All of the entries need to be written out again, exactly as they are.

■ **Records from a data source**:
-*-*-

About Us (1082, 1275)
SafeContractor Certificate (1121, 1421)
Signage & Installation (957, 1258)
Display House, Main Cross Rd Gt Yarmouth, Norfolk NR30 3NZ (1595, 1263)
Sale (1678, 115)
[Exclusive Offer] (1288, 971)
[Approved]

-*-*-

■ **Result**:
About Us (1082, 1275)
SafeContractor Certificate (1121, 1421)
Signage & Installation (957, 1258)
Display House, Main Cross Rd Gt Yarmouth, Norfolk NR30 3NZ (1595, 1263)
Sale (1678, 115)
[Exclusive Offer] (1288, 971)
[Approved]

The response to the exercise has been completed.